The dollar and the yen fell broadly on Thursday as growing hopes that the global economy may be over the worst of the recession diminished the attraction of those currencies perceived to be safer assets. Investors took heart from Wednesday's Federal Reserve statement pointing to an improved US economic outlook.
This fuelled strong gains in equities, with European shares up 2 percent, which boosted the euro while the Australian dollar - which is typically seen as higher risk - jumped, hitting a six-month high against its US counterpart. The optimistic tone of the Fed's statement offset earlier news that the US economy contracted sharply in the first quarter, keeping intact a broad improvement in sentiment and pushing the dollar to a 3-week low against a currency basket.
"Markets are still very much in a risk appetite mood and this looks set to continue for the time being," SEB currency strategist in Stockholm Carl Hammer said. The dollar came off earlier lows later in the session, however, as traders said some investors opted to buy the currency at more attractive levels, particularly given that several risk factors continue to lurk in the background.
The risk of the swine flu outbreak hampering the global economic recovery increased as the World Health Organisation said a pandemic was imminent, while reports emerged of an imminent bankruptcy filing by Chrysler. Market players also remain wary ahead of Monday's release of the US stress tests on banks.
At 1206 GMT, the dollar index, which tracks the US currency's performance against the nation's biggest trading partners, fell 0.2 percent to 84.455, having fallen as low as 83.885, its lowest since early April. The euro gained 0.1 percent against the US currency to $1.3280, though it was off an earlier two-week high of around $1.3384.
---
## Brief
Answer from the currency market report.
(a) What high did the Australian dollar reach against the US dollar?
(b) Who is the SEB currency strategist in Stockholm quoted in the report?
(c) At 1206 GMT, what level did the dollar index fall to?
Rely only on the currency market report for your answers.

## Dataset section
---
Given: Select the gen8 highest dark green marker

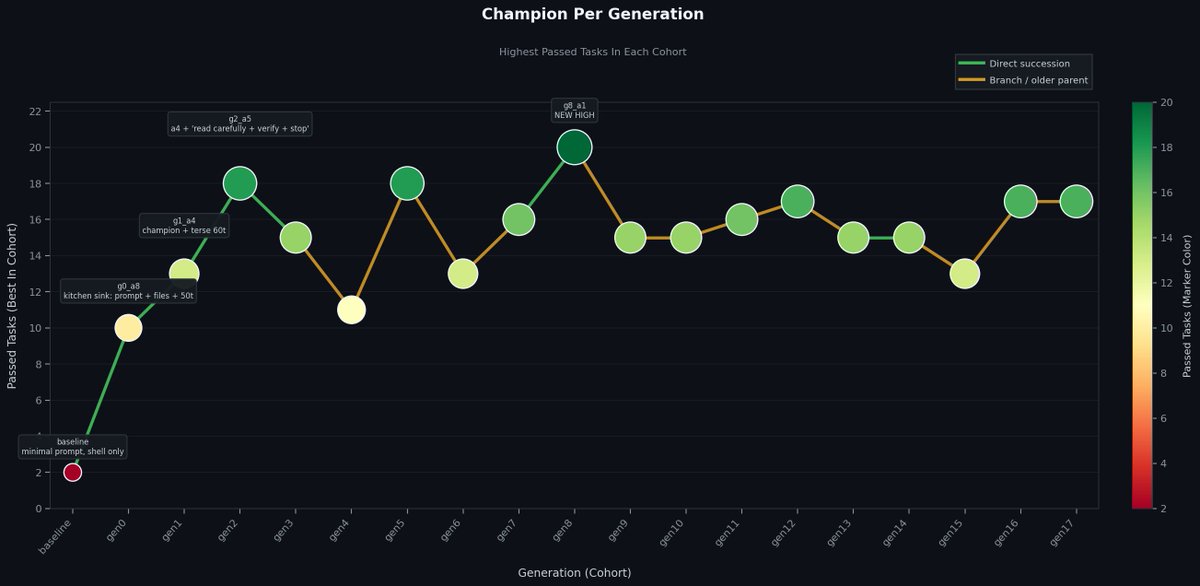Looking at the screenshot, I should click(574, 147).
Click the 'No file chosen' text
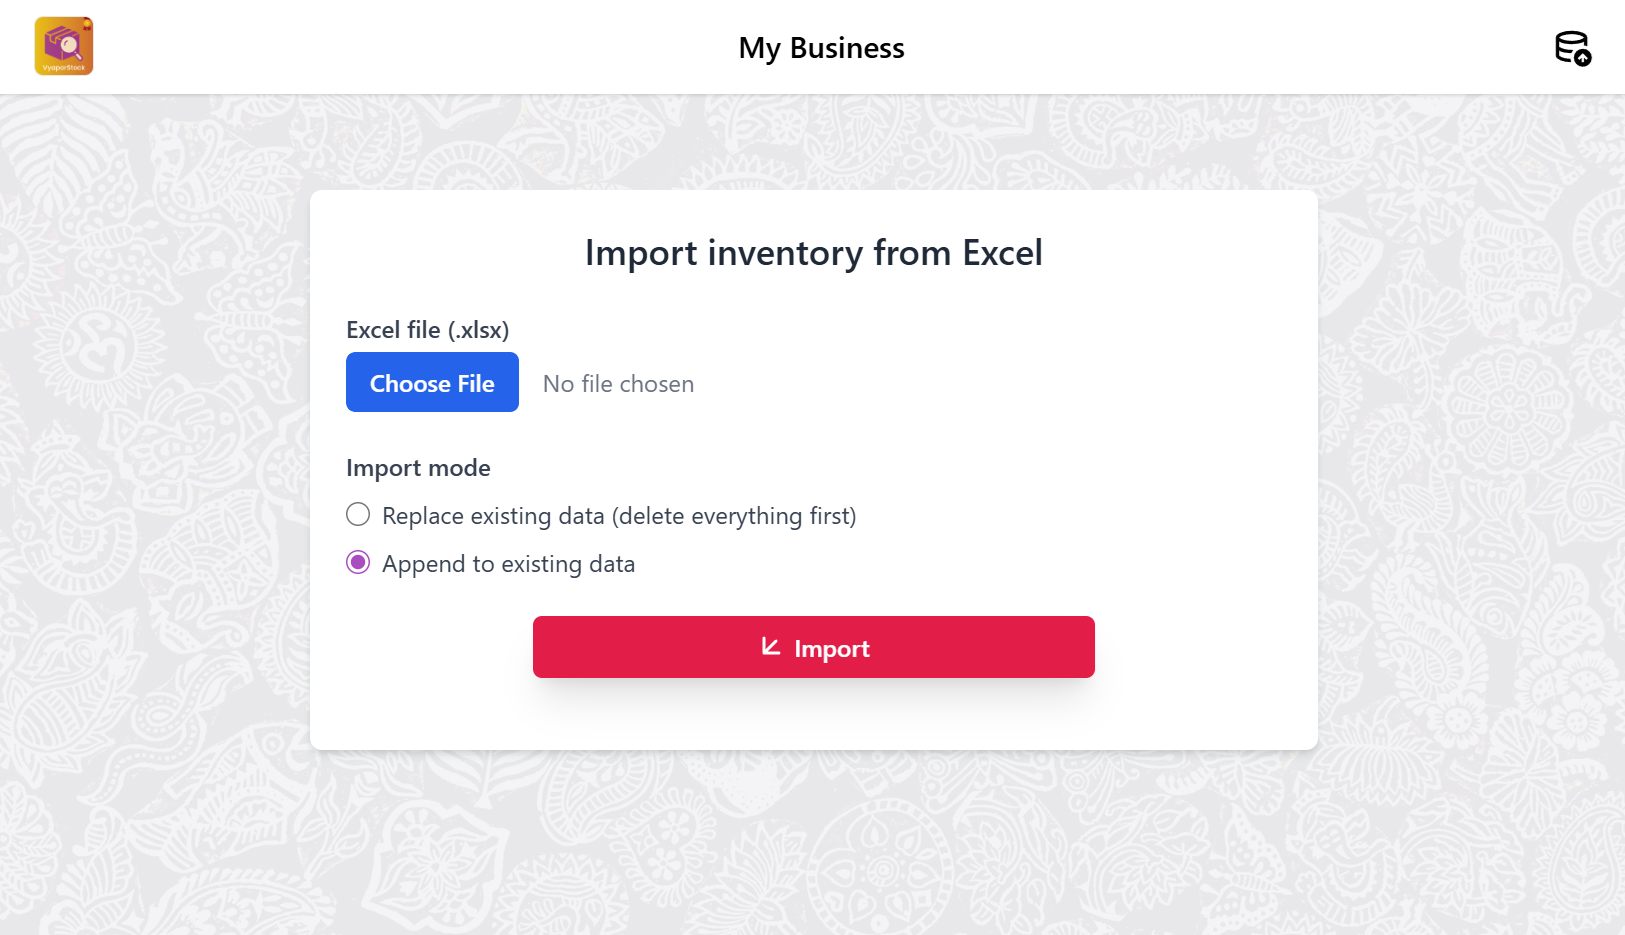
---
## Exercise response
(a) A six-month high.
(b) Carl Hammer.
(c) 84.455.